Singapore Youth League
- Organising body: Football Association of Singapore
- Founded: 2024; 2 years ago
- Country: Singapore
- Number of clubs: 316 (2025)
- Level on pyramid: 6
- Website: syl.sg
- Current: 2025 Singapore Youth League

= Singapore Youth League =

The Singapore Youth League (SYL) is a youth football tournament for clubs that are affiliated to the Football Association of Singapore. SYL was launched in 2024 to provide a competitive platform for young players to showcase their talent and gain valuable match experience.

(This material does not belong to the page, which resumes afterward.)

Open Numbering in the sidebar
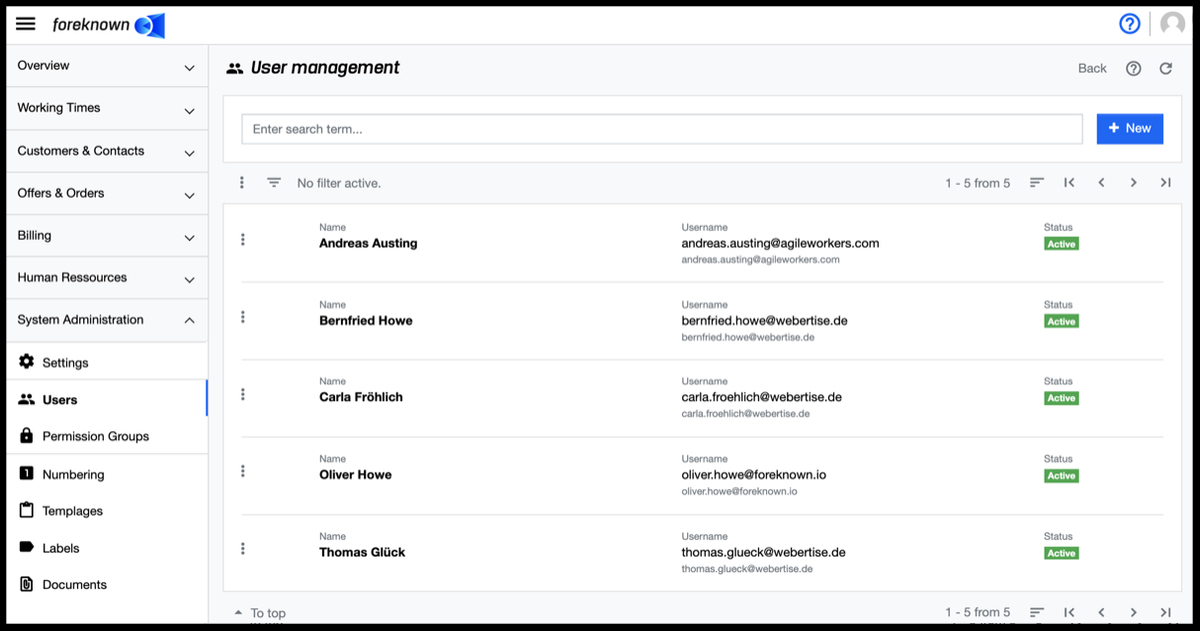This screenshot has height=631, width=1200. click(72, 475)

The inaugural season is set to feature over 200 registered teams from 52 clubs and academies across various age groups. The league will kick off on the weekend of 24 and 25 February 2024.

==History==

On 3 August 2023, the Football Association of Singapore (FAS) announced that Singapore Youth League (SYL) will be launched in 2024 to provide a competitive platform for young players to showcase their talent and gain valuable match experience. The league is part of the Unleash the Roar! (UTR!) national football project.

The tournaments under FAS's governance follow a programming matrix that specifies the minimum number of games each age group must play to ensure their comprehensive youth development. By establishing these competitive platforms and age-specific leagues, the SYL tournament aims to nurture young talent and provide them with the best environment to progress in their football journey.

FAS Academy Accreditation System (AAS) was also introduced to recognize and support various academies while fostering youth development in Singapore through specific criteria for their enhancement. Clubs and academies will be accredited based on the following criteria of Talent Identification, Coaching, Player Performance, Player Welfare, and Annual Assessment. Successful academies will then be accorded with different levels of accreditation from Level One (highest level) to Level Three (base level). The AAS will also provide an “avenue” into a structured competition - Singapore Youth League.

The competition will involve children of various age groups from U-8s, U-10s, U-12s, U-13s, U-15s and U-17. A promotion-relegation system, with three divisions planned for U-13s, U-15s and U-17s, are in the planning.

On 15 December 2023, FAS shared on various social media platforms that a total of 216 teams have been registered from 53 Clubs and Academies that have signed up via the Academy Accreditation System across the different age groups. This included invited teams such as ActiveSG Football Academy, Johor Darul Ta'zim F.C. and Singapore Sports School.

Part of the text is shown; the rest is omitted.